The range of classes and seminars are described on the website. The class emphasis is on Diesel engine and boat systems maintenance and on bringing spouses to a comfortable confidence level as boating partners.
The latter is emphasized by a class offering for women only as well as the ‘couples class’ that we took. Both are very popular and sell out quickly.
As noted, the range of seminar subjects is broader. You can check it all out at www.trawlerfest.com.
Barbara and I chose to do the “Building Cruising Confidence as a Couple” course; popularly know as a couples survival course!
We spent two days on a Kady-Krogan 44, a single engine long range trawler/cruiser optimized for a couple. They are well built boats and popular throughout the country.
There were just four couples in the class. A husband and wife [Captains, both] team did the program; Chris and Alyse Caldwell; great instructors.
We also had the pleasure of having R/C Eugene Molteni SN, on board. He was auditing the course as it will serve individual USPS members by providing points toward their BOC.
Though not his reason for being there he was an asset and added to the course’s content.
Also on board for the second day was Christine Alhambra, Managing Editor for Passagemaker. She too added to the experience and was a welcome shipmate.
Briefly, the eight of us were divided into two teams. One team spent the day on deck and the other inside the boat. The next day the teams swapped duties.
We were the very lucky team that got the dry day on deck. The second team had to do it all in the cold, wind and rain!
We covered everything from engine room to line handling and a lot in between. It was very thorough and informative; and fun.
A real value was listening to the the Caldwells on the small ‘stuff’; things learned from their years of living on board. We came away with pages of notes.
We each took in seminars; Barbara did “Confessions of a Galley Slave” [self explanatory?] and “Tips and Techniques to Enhance Life Aboard”.
I attended “Listening to Your Engines”, presented by Steve D’Antonio, a well recognized expert in the field.
We also had the opportunity to participate in a life raft deployment demonstration; not often seen, I think.
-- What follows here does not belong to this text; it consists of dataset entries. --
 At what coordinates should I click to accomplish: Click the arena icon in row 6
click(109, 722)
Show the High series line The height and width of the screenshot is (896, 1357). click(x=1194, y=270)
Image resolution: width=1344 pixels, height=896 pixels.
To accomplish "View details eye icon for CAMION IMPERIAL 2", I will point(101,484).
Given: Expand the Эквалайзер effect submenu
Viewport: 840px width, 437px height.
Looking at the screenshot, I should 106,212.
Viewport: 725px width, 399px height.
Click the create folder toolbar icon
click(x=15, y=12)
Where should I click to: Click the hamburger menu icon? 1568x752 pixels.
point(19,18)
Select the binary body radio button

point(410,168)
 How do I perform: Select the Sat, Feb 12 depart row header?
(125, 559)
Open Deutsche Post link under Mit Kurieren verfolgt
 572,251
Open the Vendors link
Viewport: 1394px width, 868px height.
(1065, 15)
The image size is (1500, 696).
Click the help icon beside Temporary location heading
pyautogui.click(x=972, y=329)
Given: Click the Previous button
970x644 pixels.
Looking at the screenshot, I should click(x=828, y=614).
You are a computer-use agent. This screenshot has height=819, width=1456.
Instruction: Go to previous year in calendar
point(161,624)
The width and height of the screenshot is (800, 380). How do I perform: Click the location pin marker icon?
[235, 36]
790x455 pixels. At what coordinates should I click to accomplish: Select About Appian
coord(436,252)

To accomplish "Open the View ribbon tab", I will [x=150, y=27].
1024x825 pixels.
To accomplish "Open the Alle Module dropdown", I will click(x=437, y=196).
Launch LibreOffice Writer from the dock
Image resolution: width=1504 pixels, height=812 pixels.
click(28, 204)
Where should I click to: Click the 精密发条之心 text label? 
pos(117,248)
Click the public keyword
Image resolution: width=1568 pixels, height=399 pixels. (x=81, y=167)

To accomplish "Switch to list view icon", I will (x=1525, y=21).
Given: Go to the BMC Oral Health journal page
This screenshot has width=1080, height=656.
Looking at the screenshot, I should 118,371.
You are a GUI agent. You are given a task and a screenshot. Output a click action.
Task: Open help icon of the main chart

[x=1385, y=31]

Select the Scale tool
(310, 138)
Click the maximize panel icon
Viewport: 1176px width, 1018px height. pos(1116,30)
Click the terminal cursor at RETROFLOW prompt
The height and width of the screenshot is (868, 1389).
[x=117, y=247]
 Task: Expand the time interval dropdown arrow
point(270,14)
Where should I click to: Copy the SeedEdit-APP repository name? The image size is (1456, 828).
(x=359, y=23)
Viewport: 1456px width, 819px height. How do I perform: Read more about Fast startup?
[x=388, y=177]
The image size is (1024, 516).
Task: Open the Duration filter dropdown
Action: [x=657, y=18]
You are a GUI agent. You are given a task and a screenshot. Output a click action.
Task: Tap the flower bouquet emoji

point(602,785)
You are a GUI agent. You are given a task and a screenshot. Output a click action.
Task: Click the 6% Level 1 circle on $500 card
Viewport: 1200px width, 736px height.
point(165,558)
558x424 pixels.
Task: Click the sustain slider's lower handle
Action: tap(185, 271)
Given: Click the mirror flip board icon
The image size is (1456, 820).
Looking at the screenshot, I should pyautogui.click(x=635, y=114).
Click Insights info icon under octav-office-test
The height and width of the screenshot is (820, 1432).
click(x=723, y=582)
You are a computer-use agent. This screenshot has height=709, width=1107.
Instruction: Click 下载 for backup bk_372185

Sad to say we were scheduled to leave Seattle on Friday so that was all the time we had. we will do it again and do a better job of scheduling.
The entire experience was well worth the trip and cost. We recommend TrawlerFest University for anyone wishing to advance their comfort level in the areas offered.
We were especially pleased to see that USPS is heavily involved with these events. There has to be some real efficiencies in joint educational efforts such as these.